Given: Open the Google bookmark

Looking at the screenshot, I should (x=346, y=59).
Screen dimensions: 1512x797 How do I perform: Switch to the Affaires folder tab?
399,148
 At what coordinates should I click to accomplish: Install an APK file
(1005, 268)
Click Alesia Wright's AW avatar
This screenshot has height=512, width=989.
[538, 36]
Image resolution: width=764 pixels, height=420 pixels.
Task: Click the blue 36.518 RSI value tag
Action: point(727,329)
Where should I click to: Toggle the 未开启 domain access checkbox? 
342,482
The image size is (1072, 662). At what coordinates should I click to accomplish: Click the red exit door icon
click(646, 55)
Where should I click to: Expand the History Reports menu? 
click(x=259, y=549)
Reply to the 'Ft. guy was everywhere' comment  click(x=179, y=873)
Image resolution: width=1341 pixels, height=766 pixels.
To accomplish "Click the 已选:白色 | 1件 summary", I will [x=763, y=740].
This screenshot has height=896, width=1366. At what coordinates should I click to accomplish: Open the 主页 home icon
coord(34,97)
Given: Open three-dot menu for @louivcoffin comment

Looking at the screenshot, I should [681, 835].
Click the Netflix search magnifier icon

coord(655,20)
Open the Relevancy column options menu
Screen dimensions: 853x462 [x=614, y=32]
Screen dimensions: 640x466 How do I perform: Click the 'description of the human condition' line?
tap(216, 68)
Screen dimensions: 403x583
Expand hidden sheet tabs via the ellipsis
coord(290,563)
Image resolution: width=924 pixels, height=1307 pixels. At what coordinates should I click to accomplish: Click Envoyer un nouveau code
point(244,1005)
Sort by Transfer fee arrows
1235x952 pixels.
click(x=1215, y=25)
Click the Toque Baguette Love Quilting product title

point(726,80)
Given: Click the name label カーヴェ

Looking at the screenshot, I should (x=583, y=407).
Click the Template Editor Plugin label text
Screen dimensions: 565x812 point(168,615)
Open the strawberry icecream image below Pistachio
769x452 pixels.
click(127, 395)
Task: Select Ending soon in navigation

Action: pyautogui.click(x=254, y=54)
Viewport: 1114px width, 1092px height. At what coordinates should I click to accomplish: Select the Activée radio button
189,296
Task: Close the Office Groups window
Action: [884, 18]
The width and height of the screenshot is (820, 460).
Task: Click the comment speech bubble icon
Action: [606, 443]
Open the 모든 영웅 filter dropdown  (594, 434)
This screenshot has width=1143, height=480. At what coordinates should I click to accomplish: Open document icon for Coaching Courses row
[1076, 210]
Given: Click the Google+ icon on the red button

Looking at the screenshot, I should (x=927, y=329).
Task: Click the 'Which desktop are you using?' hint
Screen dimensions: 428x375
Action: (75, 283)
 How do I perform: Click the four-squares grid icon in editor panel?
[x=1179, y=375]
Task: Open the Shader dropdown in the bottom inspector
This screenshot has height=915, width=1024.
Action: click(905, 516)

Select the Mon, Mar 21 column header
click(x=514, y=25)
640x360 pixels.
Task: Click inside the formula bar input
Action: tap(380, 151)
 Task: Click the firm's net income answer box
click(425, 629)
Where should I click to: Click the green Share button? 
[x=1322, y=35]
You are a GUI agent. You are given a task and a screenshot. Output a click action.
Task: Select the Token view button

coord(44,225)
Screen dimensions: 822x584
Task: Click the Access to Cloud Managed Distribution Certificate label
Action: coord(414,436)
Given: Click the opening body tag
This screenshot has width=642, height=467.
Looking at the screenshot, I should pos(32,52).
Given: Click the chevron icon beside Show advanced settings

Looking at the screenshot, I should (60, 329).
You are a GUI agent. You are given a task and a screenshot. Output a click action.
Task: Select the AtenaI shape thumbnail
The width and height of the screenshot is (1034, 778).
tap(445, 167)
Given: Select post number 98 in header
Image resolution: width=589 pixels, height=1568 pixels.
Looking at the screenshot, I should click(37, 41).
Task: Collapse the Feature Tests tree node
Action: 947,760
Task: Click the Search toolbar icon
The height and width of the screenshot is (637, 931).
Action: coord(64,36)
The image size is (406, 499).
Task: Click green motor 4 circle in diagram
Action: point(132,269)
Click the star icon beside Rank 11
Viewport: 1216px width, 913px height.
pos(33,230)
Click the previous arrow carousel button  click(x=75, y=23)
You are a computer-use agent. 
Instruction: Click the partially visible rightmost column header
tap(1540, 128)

_ _ _

Copy out the data above, word for word.

[TASK SOLUTION]
Given: Open the Google bookmark

Looking at the screenshot, I should (x=346, y=59).
Screen dimensions: 1512x797 How do I perform: Switch to the Affaires folder tab?
399,148
 At what coordinates should I click to accomplish: Install an APK file
(1005, 268)
Click Alesia Wright's AW avatar
This screenshot has height=512, width=989.
[538, 36]
Image resolution: width=764 pixels, height=420 pixels.
Task: Click the blue 36.518 RSI value tag
Action: point(727,329)
Where should I click to: Toggle the 未开启 domain access checkbox? 
342,482
The image size is (1072, 662). At what coordinates should I click to accomplish: Click the red exit door icon
click(646, 55)
Where should I click to: Expand the History Reports menu? 
click(x=259, y=549)
Reply to the 'Ft. guy was everywhere' comment  click(x=179, y=873)
Image resolution: width=1341 pixels, height=766 pixels.
To accomplish "Click the 已选:白色 | 1件 summary", I will [x=763, y=740].
This screenshot has height=896, width=1366. At what coordinates should I click to accomplish: Open the 主页 home icon
coord(34,97)
Given: Open three-dot menu for @louivcoffin comment

Looking at the screenshot, I should [681, 835].
Click the Netflix search magnifier icon

coord(655,20)
Open the Relevancy column options menu
Screen dimensions: 853x462 [x=614, y=32]
Screen dimensions: 640x466 How do I perform: Click the 'description of the human condition' line?
tap(216, 68)
Screen dimensions: 403x583
Expand hidden sheet tabs via the ellipsis
coord(290,563)
Image resolution: width=924 pixels, height=1307 pixels. At what coordinates should I click to accomplish: Click Envoyer un nouveau code
point(244,1005)
Sort by Transfer fee arrows
1235x952 pixels.
click(x=1215, y=25)
Click the Toque Baguette Love Quilting product title

point(726,80)
Given: Click the name label カーヴェ

Looking at the screenshot, I should (x=583, y=407).
Click the Template Editor Plugin label text
Screen dimensions: 565x812 point(168,615)
Open the strawberry icecream image below Pistachio
769x452 pixels.
click(127, 395)
Task: Select Ending soon in navigation

Action: pyautogui.click(x=254, y=54)
Viewport: 1114px width, 1092px height. At what coordinates should I click to accomplish: Select the Activée radio button
189,296
Task: Close the Office Groups window
Action: [884, 18]
The width and height of the screenshot is (820, 460).
Task: Click the comment speech bubble icon
Action: [606, 443]
Open the 모든 영웅 filter dropdown  (594, 434)
This screenshot has width=1143, height=480. At what coordinates should I click to accomplish: Open document icon for Coaching Courses row
[1076, 210]
Given: Click the Google+ icon on the red button

Looking at the screenshot, I should (x=927, y=329).
Task: Click the 'Which desktop are you using?' hint
Screen dimensions: 428x375
Action: (75, 283)
 How do I perform: Click the four-squares grid icon in editor panel?
[x=1179, y=375]
Task: Open the Shader dropdown in the bottom inspector
This screenshot has height=915, width=1024.
Action: click(905, 516)

Select the Mon, Mar 21 column header
click(x=514, y=25)
640x360 pixels.
Task: Click inside the formula bar input
Action: tap(380, 151)
 Task: Click the firm's net income answer box
click(425, 629)
Where should I click to: Click the green Share button? 
[x=1322, y=35]
You are a GUI agent. You are given a task and a screenshot. Output a click action.
Task: Select the Token view button

coord(44,225)
Screen dimensions: 822x584
Task: Click the Access to Cloud Managed Distribution Certificate label
Action: coord(414,436)
Given: Click the opening body tag
This screenshot has width=642, height=467.
Looking at the screenshot, I should pos(32,52).
Given: Click the chevron icon beside Show advanced settings

Looking at the screenshot, I should (60, 329).
You are a GUI agent. You are given a task and a screenshot. Output a click action.
Task: Select the AtenaI shape thumbnail
The width and height of the screenshot is (1034, 778).
tap(445, 167)
Given: Select post number 98 in header
Image resolution: width=589 pixels, height=1568 pixels.
Looking at the screenshot, I should click(37, 41).
Task: Collapse the Feature Tests tree node
Action: 947,760
Task: Click the Search toolbar icon
The height and width of the screenshot is (637, 931).
Action: coord(64,36)
The image size is (406, 499).
Task: Click green motor 4 circle in diagram
Action: point(132,269)
Click the star icon beside Rank 11
Viewport: 1216px width, 913px height.
pos(33,230)
Click the previous arrow carousel button  click(x=75, y=23)
You are a computer-use agent. 
Instruction: Click the partially visible rightmost column header
tap(1540, 128)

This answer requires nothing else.